> _DESCRIPTION OF THE TASK_: From the records below, work out how many lines contain "will". Reply with that number alone.

Stored items:
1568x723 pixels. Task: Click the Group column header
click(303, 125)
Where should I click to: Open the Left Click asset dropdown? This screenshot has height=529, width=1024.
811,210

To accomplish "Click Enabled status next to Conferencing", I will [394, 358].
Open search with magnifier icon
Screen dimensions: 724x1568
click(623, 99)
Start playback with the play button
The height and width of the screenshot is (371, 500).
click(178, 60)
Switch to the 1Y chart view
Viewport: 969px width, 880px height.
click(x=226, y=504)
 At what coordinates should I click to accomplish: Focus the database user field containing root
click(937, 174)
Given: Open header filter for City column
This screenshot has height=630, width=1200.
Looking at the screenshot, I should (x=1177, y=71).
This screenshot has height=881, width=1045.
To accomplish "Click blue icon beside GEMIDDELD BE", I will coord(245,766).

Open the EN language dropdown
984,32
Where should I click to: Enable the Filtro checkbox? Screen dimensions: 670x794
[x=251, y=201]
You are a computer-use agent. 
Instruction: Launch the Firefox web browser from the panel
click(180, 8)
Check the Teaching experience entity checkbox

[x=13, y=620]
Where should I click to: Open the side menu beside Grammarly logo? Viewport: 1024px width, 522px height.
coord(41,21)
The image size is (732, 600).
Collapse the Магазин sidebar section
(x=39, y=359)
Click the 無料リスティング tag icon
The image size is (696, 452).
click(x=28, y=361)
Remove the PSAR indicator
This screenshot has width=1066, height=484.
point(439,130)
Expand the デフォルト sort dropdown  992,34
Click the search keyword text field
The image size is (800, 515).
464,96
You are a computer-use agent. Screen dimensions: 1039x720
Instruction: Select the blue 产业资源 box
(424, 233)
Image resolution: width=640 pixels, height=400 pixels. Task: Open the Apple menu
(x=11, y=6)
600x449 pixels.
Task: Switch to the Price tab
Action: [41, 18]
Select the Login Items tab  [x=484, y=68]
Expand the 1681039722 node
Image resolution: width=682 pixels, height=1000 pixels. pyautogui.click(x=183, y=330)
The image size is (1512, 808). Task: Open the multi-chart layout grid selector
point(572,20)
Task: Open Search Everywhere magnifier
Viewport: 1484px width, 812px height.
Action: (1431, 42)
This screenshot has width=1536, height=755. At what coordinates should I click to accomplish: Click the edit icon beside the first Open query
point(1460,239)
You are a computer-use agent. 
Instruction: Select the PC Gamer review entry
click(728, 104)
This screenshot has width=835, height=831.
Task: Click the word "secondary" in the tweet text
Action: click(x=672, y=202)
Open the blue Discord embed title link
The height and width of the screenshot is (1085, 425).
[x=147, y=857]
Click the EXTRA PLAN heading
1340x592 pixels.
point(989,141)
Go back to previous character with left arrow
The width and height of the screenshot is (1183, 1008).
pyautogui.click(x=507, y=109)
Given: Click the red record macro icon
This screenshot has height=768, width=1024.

> _RESPONSE TO THIS TASK_: 2